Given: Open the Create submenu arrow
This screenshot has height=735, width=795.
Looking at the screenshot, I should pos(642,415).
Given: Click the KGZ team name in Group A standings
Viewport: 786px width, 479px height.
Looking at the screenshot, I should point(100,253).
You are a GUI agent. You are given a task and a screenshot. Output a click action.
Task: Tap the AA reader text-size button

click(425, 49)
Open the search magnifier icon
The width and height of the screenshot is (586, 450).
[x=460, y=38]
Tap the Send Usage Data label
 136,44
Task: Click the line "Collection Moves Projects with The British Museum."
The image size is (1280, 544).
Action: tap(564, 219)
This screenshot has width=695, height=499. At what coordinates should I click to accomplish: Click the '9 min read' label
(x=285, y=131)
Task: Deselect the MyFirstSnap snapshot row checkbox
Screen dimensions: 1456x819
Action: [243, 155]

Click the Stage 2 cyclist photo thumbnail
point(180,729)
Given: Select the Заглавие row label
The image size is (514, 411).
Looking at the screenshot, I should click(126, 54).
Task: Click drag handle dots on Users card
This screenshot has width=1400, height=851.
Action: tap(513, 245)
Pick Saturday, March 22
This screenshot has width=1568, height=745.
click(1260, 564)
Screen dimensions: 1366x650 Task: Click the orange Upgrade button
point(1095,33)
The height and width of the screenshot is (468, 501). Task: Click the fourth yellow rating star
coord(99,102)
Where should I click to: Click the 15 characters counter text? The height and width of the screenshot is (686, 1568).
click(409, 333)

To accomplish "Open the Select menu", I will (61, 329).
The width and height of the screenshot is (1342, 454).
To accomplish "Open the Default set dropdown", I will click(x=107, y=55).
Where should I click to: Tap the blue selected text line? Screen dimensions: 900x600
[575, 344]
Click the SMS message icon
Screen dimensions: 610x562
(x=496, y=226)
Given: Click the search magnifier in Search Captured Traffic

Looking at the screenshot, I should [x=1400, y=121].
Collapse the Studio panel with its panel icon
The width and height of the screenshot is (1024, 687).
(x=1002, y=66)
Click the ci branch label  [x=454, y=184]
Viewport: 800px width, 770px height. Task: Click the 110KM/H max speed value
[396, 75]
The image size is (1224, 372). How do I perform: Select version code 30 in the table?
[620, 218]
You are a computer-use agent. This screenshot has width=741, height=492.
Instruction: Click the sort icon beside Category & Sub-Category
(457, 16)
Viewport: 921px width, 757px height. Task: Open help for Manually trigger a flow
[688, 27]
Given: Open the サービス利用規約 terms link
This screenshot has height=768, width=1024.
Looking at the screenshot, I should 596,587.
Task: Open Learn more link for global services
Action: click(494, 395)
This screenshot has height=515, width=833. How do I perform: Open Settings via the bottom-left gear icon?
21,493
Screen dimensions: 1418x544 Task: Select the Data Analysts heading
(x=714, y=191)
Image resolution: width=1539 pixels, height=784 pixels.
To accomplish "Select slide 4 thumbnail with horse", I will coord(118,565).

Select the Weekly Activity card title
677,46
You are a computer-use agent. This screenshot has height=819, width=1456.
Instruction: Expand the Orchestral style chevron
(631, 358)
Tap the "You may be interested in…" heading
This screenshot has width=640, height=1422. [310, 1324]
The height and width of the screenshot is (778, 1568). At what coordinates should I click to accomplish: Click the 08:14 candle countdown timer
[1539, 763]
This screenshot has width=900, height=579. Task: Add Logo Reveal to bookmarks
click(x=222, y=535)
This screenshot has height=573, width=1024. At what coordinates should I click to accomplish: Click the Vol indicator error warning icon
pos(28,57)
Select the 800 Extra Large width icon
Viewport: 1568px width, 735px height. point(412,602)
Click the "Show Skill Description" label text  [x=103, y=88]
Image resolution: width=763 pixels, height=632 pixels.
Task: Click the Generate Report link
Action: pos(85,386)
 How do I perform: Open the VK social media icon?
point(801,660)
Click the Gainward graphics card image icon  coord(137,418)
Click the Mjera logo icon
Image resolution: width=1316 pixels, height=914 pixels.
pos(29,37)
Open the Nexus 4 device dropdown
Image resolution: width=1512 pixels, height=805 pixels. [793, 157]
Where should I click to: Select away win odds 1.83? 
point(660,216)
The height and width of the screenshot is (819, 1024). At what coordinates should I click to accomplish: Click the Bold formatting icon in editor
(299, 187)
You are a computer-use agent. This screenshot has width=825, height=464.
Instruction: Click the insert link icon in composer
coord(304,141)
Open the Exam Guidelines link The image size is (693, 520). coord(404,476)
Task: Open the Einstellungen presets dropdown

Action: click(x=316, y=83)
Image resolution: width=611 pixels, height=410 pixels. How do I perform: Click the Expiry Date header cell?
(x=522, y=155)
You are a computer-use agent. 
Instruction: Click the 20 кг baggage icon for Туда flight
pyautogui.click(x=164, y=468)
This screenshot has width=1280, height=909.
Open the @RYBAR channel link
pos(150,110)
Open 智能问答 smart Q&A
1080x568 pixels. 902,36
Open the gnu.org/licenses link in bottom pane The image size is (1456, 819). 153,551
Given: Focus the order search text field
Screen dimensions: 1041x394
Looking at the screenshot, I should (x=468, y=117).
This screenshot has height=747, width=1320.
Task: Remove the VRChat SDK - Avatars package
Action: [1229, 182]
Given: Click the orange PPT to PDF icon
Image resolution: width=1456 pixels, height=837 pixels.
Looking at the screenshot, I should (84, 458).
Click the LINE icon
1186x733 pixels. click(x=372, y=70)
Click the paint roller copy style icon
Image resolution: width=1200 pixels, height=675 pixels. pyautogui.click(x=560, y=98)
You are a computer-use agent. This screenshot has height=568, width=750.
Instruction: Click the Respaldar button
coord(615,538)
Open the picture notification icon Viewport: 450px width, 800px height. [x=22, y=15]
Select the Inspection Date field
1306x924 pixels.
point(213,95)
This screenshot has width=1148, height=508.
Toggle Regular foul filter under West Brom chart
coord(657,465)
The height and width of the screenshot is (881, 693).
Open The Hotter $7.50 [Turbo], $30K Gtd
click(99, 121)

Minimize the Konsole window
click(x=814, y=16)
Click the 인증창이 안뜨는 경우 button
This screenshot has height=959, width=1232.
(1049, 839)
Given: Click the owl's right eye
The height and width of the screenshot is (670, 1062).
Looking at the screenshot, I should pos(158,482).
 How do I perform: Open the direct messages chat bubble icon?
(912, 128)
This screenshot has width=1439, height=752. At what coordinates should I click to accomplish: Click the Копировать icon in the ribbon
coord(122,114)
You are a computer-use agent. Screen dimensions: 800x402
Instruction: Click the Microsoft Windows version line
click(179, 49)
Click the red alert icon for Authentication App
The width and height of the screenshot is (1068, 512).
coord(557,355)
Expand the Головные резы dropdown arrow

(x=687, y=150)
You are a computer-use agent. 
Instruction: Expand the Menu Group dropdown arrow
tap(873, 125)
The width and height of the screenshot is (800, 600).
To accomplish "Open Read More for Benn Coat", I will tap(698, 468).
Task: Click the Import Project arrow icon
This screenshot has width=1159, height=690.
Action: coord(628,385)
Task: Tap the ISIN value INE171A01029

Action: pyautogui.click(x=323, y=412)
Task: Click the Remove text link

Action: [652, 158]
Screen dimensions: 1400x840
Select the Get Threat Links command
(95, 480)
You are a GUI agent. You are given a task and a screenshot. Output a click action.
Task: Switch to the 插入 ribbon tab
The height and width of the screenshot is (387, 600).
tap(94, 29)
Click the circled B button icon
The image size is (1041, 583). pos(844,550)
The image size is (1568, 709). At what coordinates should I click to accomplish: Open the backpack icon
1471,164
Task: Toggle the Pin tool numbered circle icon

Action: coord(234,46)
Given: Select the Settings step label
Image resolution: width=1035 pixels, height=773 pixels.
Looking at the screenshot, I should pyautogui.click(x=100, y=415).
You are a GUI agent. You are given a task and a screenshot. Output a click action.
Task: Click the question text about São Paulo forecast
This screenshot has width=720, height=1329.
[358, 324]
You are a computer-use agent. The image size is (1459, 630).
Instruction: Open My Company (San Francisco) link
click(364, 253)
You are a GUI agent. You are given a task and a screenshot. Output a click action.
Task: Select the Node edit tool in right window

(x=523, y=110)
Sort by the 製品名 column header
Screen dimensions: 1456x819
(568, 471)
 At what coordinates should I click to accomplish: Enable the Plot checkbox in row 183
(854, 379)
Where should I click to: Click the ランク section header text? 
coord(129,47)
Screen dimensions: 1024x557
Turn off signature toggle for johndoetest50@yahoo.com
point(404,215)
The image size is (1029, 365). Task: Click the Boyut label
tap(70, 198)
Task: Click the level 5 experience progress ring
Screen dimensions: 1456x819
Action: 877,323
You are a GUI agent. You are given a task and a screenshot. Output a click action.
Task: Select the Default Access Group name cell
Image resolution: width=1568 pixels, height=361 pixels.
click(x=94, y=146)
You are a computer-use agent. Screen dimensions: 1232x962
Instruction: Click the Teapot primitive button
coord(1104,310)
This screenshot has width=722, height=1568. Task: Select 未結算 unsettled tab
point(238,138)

__________

_What the task requires_:
Reproduce everything from the line containing "has width=741, height=492." down to the line containing "(x=714, y=191)", replacing "Settings" with "Preferences" and leaving all else unchanged.

_Answer below_:
You are a computer-use agent. This screenshot has width=741, height=492.
Instruction: Click the sort icon beside Category & Sub-Category
(457, 16)
Viewport: 921px width, 757px height. Task: Open help for Manually trigger a flow
[688, 27]
Given: Open the サービス利用規約 terms link
This screenshot has height=768, width=1024.
Looking at the screenshot, I should 596,587.
Task: Open Learn more link for global services
Action: click(494, 395)
This screenshot has height=515, width=833. How do I perform: Open Preferences via the bottom-left gear icon?
21,493
Screen dimensions: 1418x544 Task: Select the Data Analysts heading
(x=714, y=191)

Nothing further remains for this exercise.